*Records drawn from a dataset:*

--------

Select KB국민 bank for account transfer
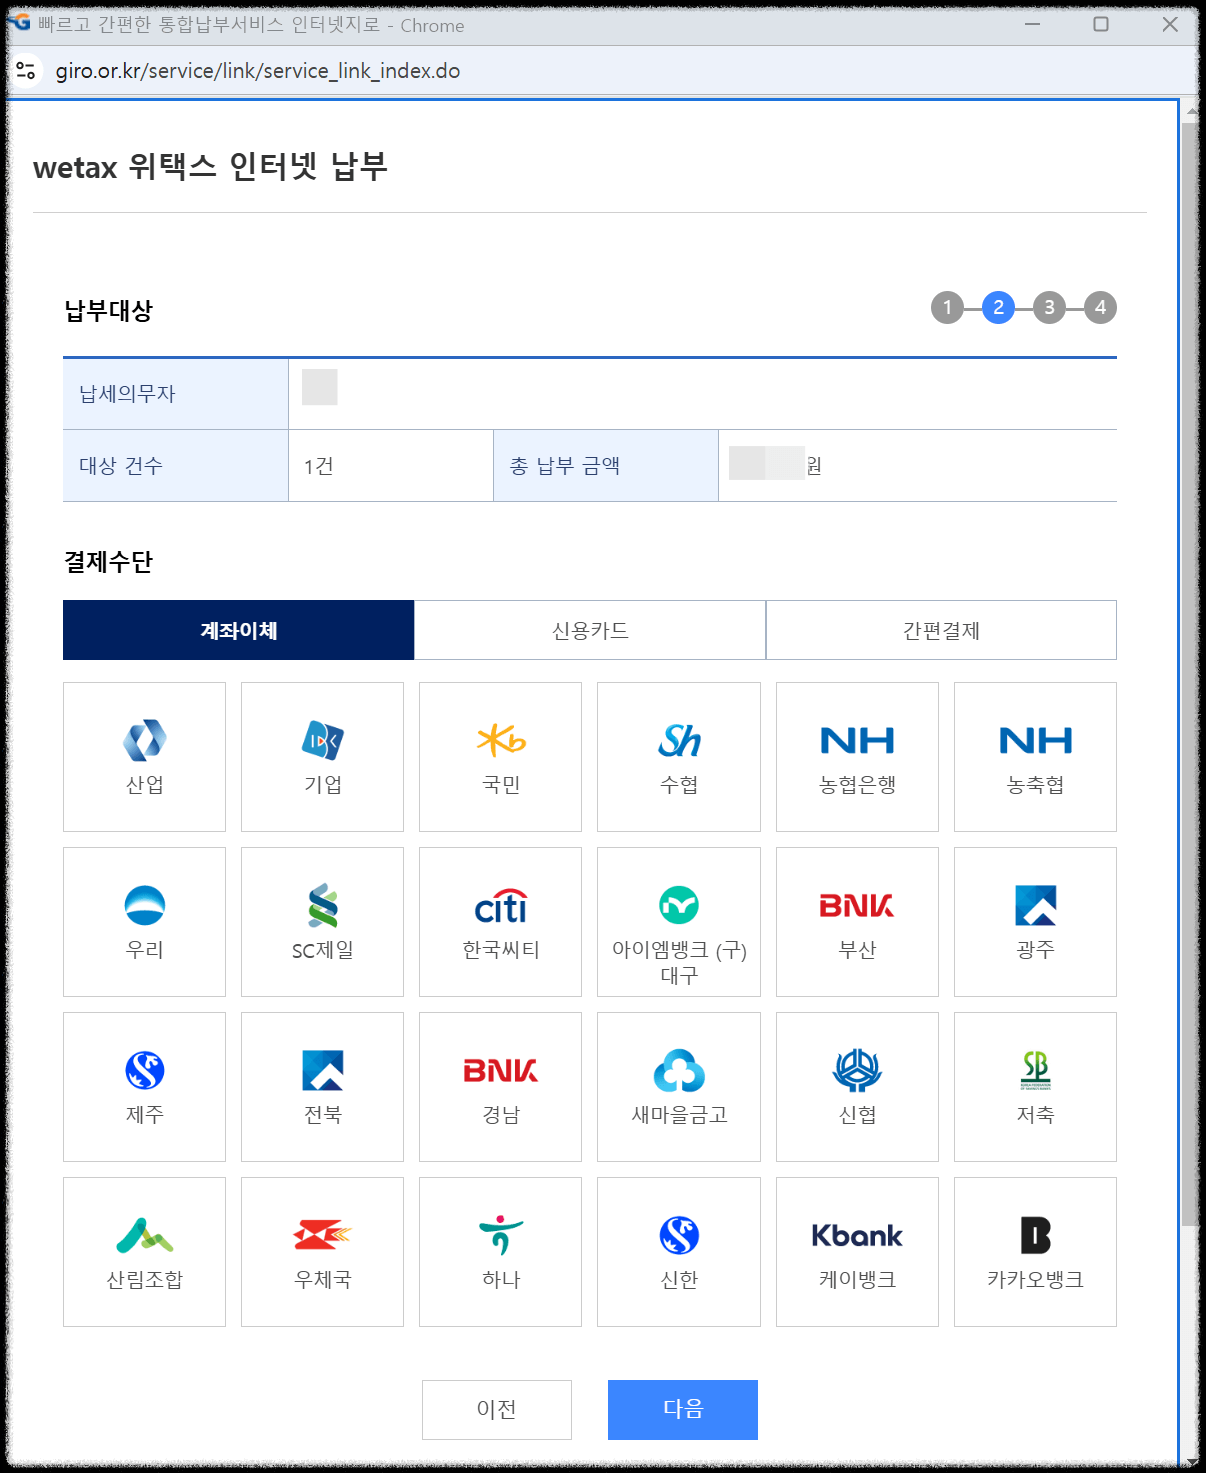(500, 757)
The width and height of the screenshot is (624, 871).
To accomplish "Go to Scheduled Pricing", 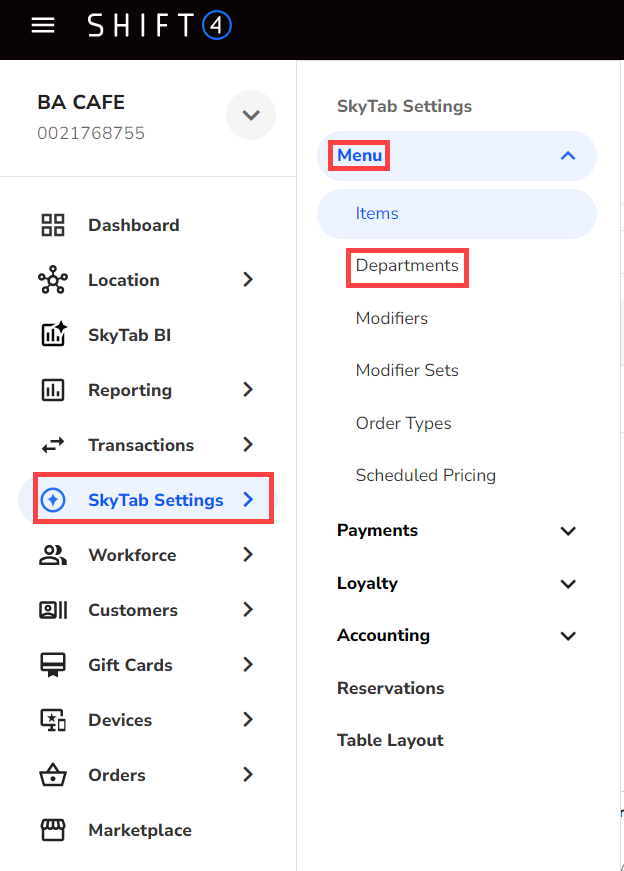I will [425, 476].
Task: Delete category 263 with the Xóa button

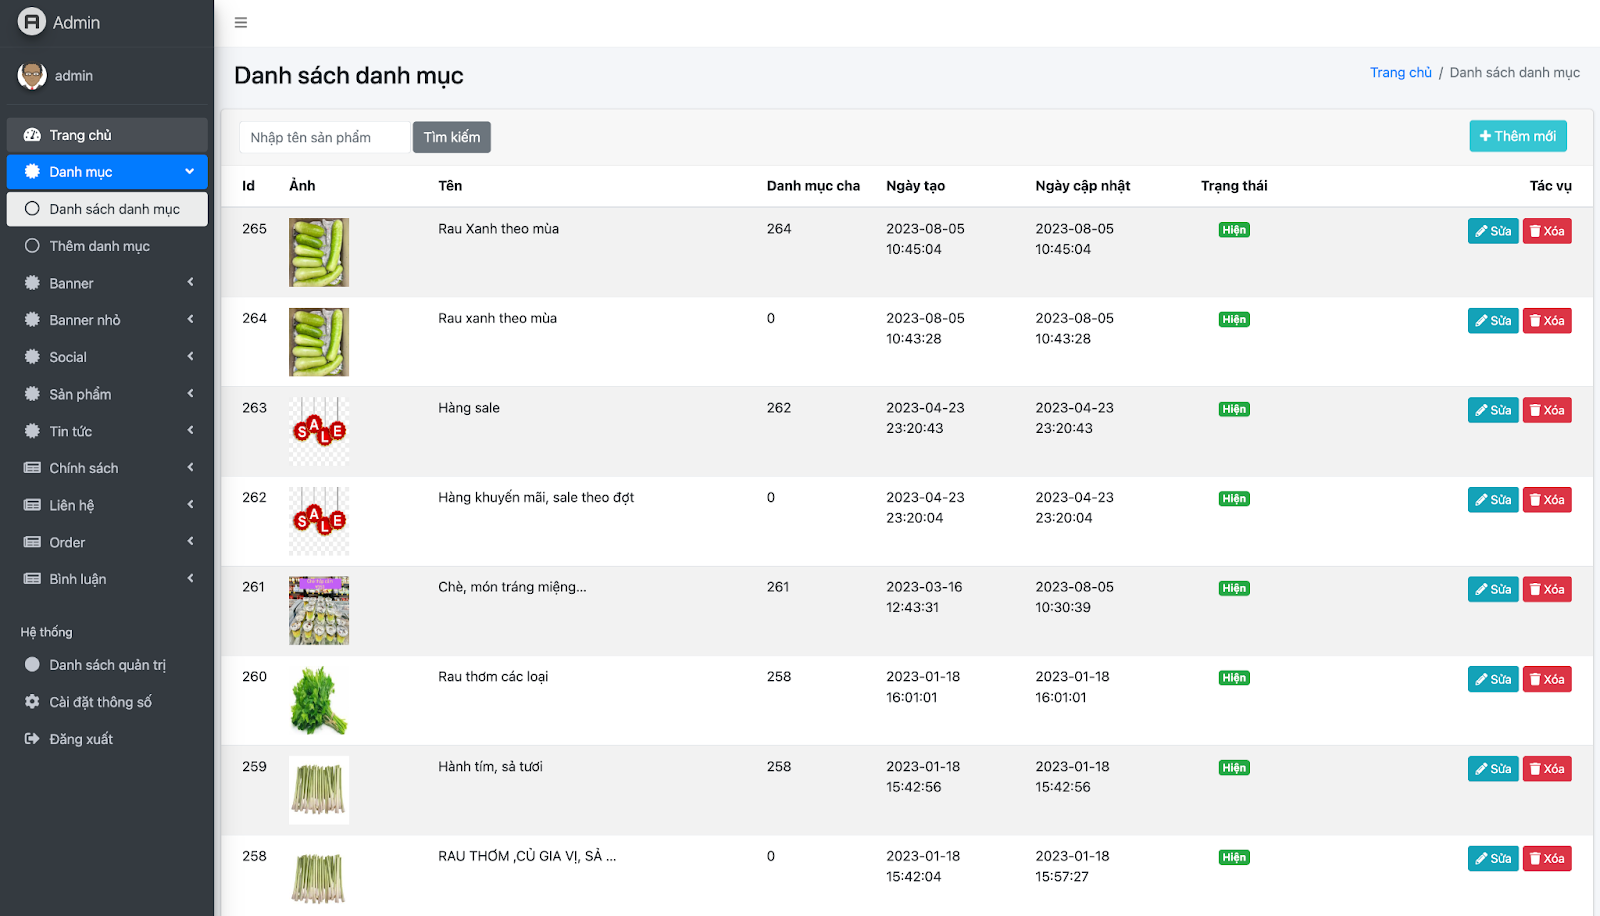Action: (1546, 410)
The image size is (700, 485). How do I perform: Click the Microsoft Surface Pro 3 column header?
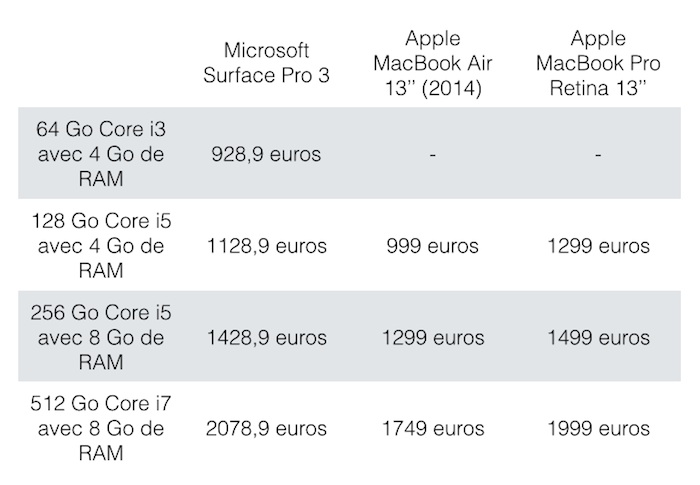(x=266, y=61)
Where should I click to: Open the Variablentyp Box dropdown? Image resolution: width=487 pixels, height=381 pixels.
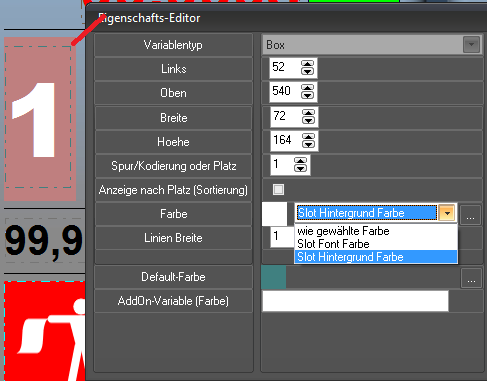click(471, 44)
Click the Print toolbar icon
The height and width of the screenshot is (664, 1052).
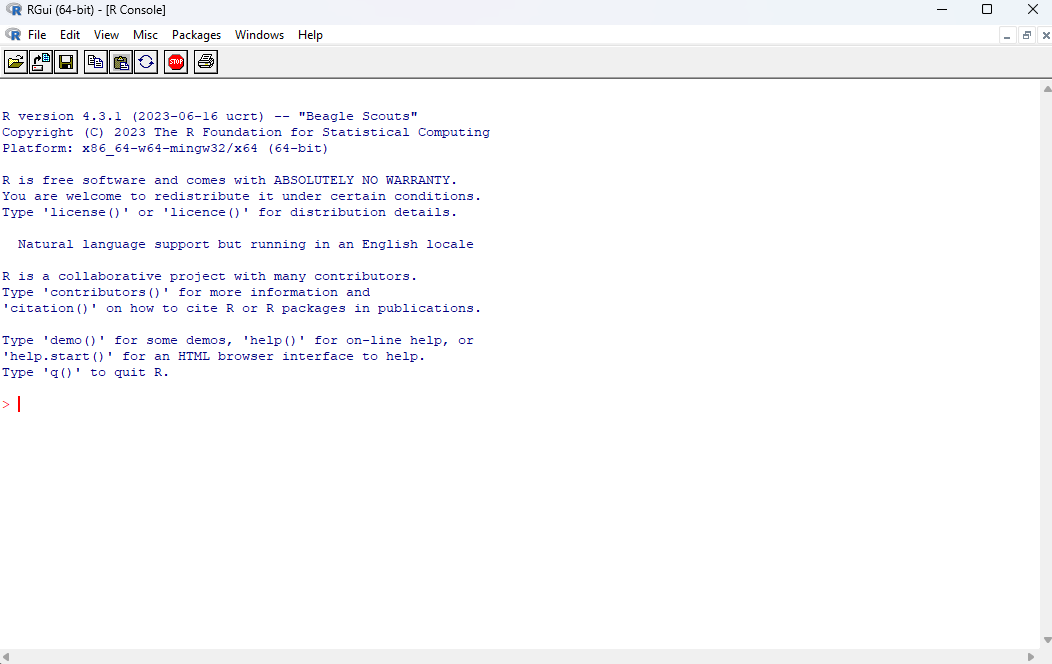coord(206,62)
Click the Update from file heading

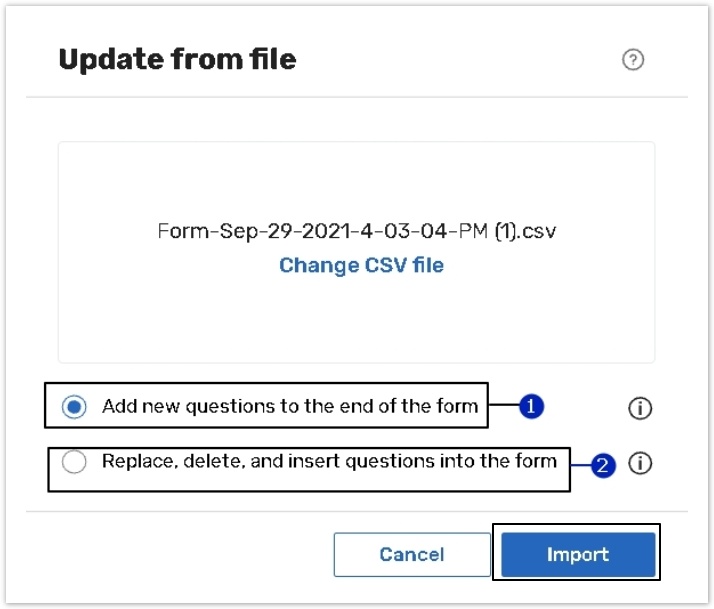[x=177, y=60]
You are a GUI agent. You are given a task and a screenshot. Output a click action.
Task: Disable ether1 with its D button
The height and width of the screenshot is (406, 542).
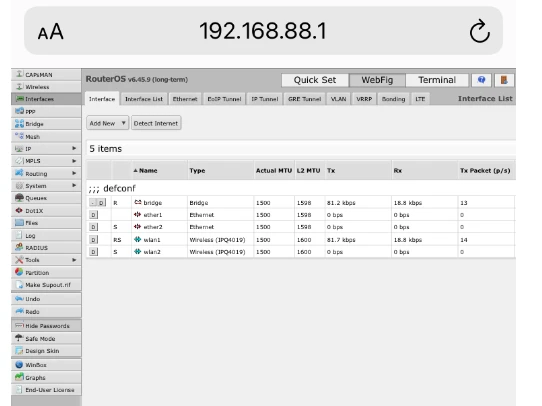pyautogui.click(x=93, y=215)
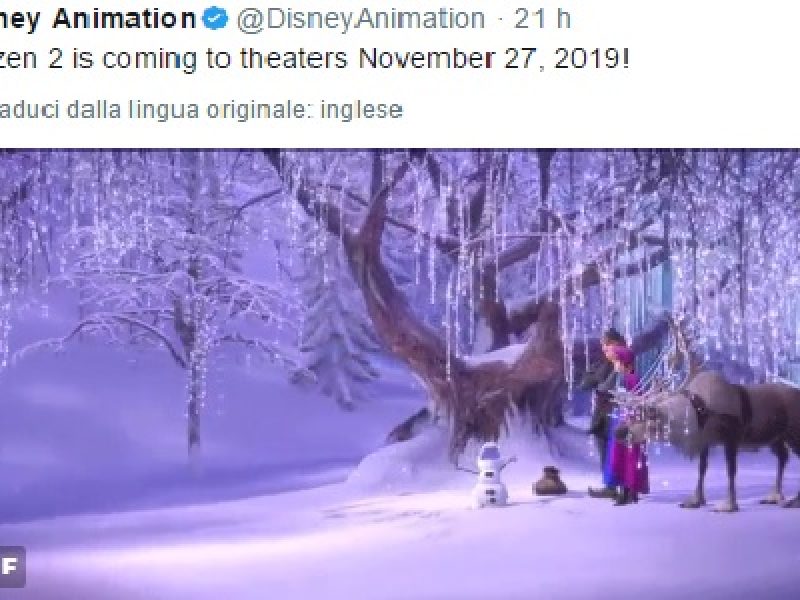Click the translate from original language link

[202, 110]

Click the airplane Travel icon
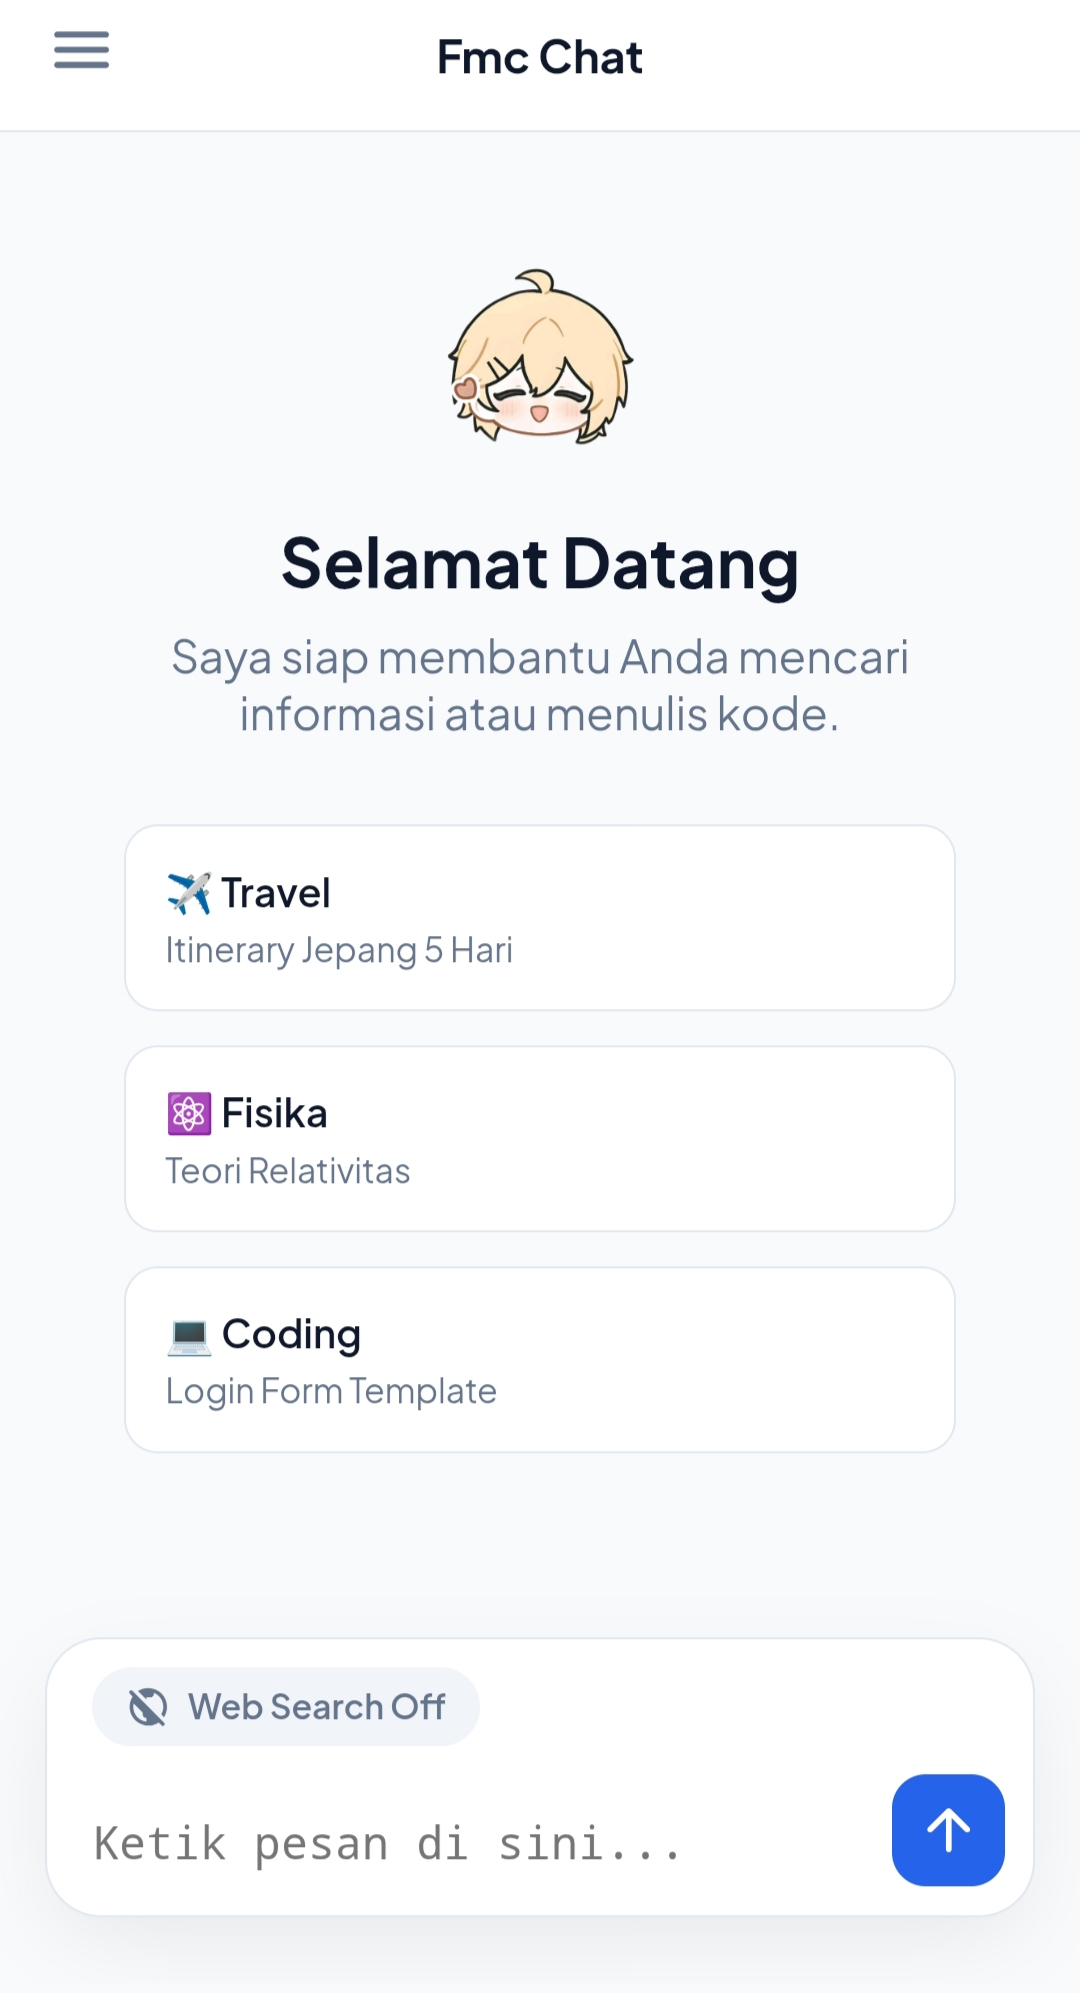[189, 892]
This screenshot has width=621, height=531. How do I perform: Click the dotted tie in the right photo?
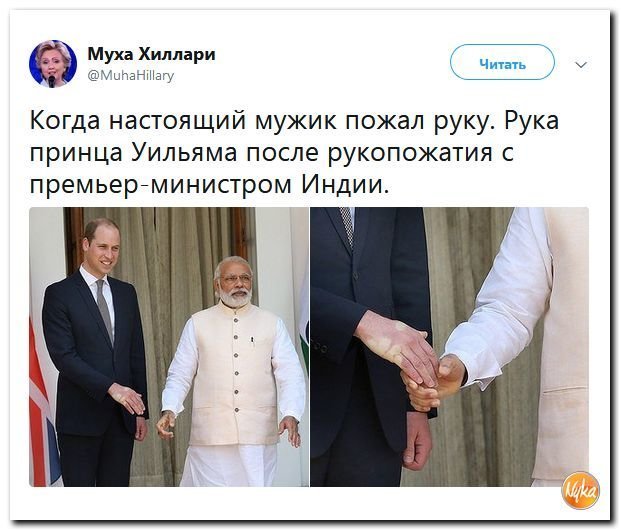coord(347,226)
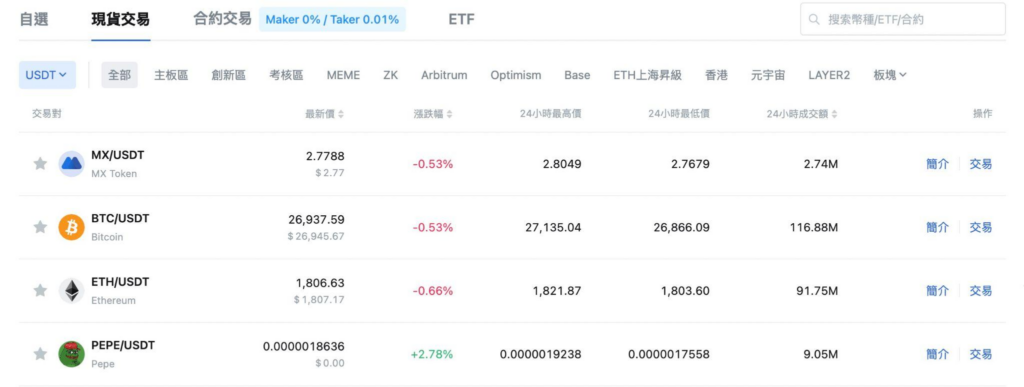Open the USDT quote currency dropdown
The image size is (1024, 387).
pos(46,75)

--------

*Exercise prompt:* Only the lines from the one containing "This screenshot has" through the end of the records should be copied, exactly and with both ends included; the pictures should not.

*Written reply:*
This screenshot has width=621, height=531. How do I perform: Click the dotted tie in the right photo?
coord(347,226)
Open the USDT quote currency dropdown
The image size is (1024, 387).
pos(46,75)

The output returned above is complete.